Source data:
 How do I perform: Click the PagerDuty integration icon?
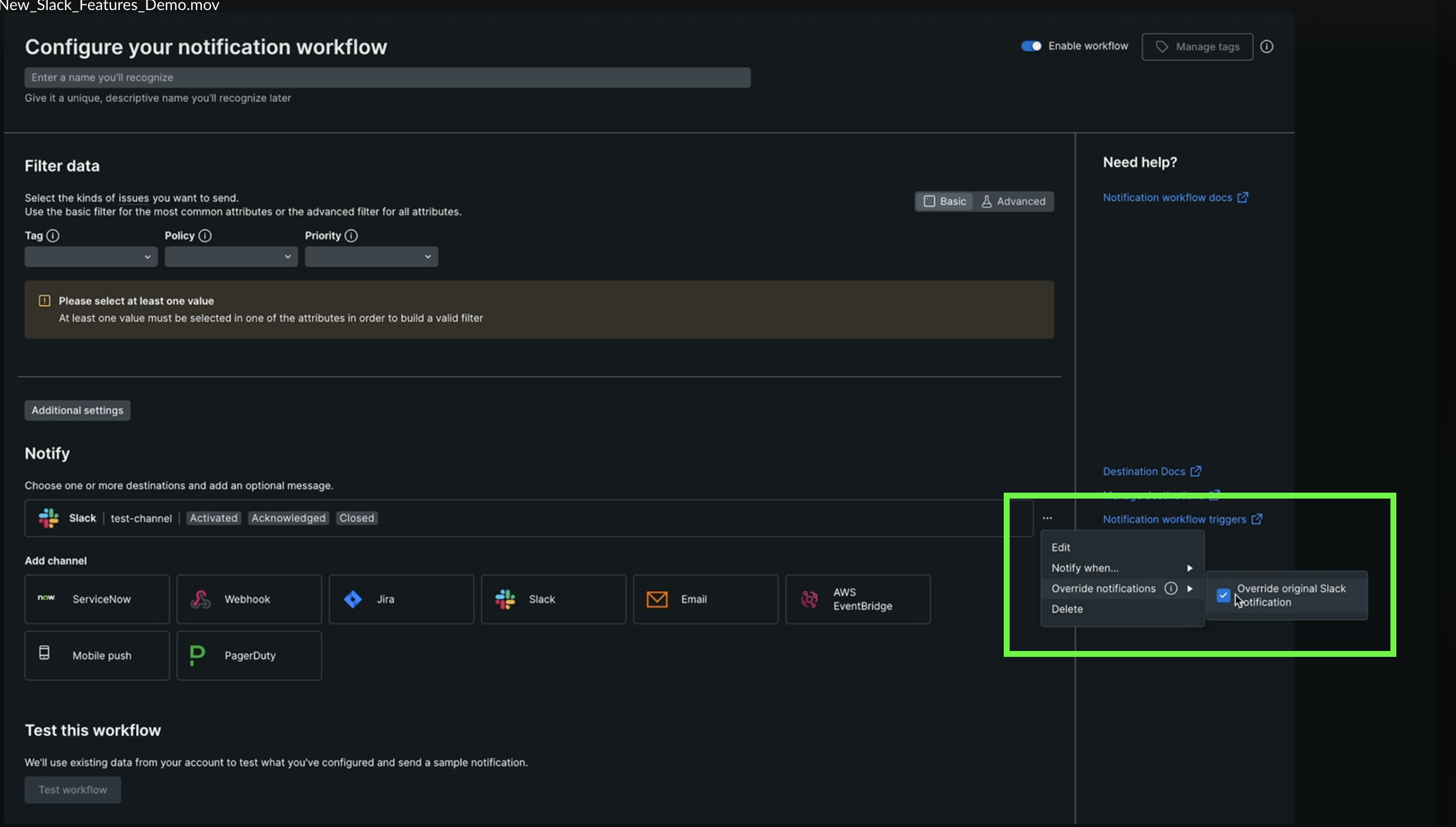pyautogui.click(x=197, y=655)
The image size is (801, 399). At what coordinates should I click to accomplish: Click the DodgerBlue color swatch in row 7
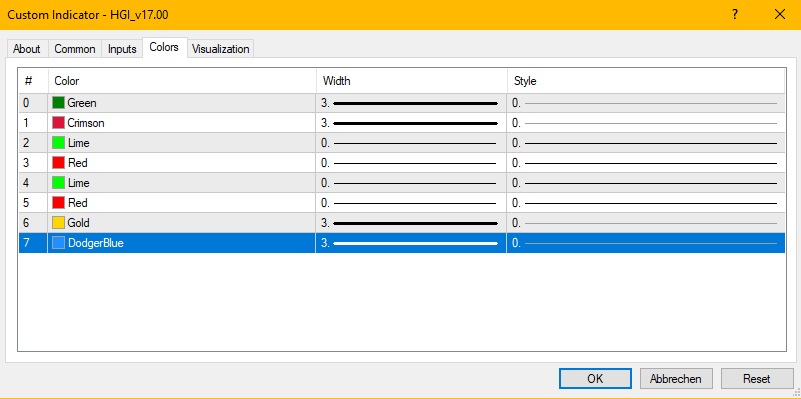[x=58, y=243]
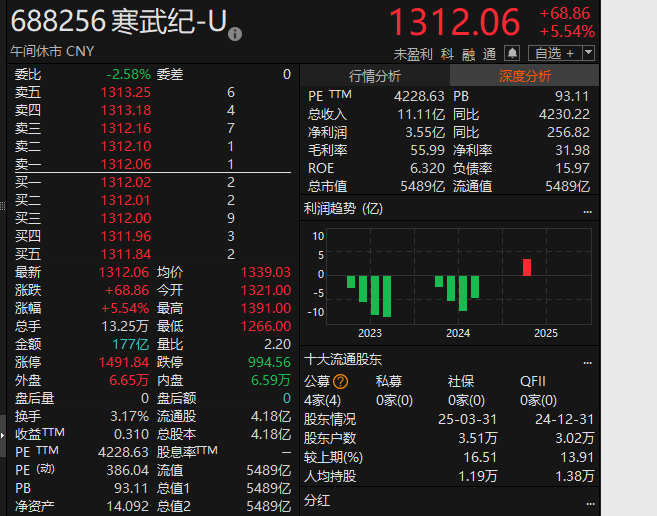Click the 卖一 price 1312.06
The image size is (657, 516).
coord(126,164)
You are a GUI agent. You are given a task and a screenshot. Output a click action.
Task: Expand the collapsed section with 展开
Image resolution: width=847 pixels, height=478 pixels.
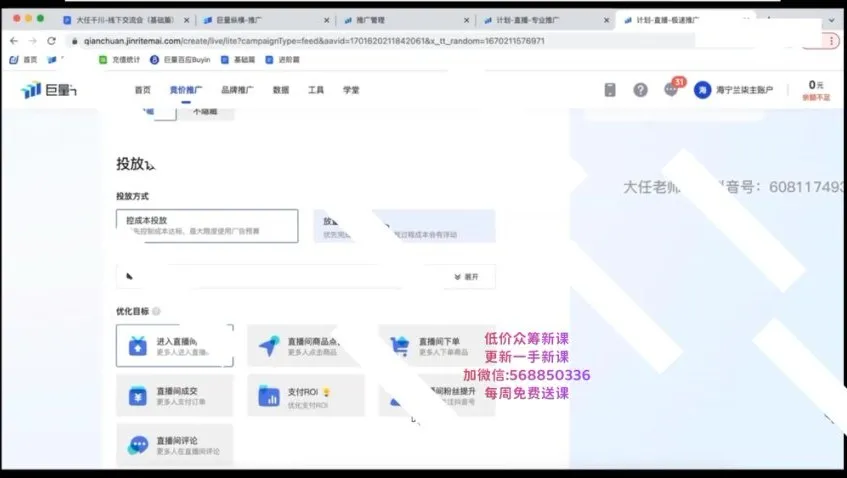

Work request: If an entry above holds a picture, leave that picture out and print the rest exactly.

Answer area:
 How do I perform: Click the PagerDuty integration icon?
pyautogui.click(x=197, y=655)
The image size is (801, 399). At what coordinates should I click to accomplish: Click the DodgerBlue color swatch in row 7
[x=58, y=243]
Click the 卖一 price 1312.06
The image size is (657, 516).
coord(126,164)
You are a GUI agent. You are given a task and a screenshot. Output a click action.
Task: Expand the collapsed section with 展开
Image resolution: width=847 pixels, height=478 pixels.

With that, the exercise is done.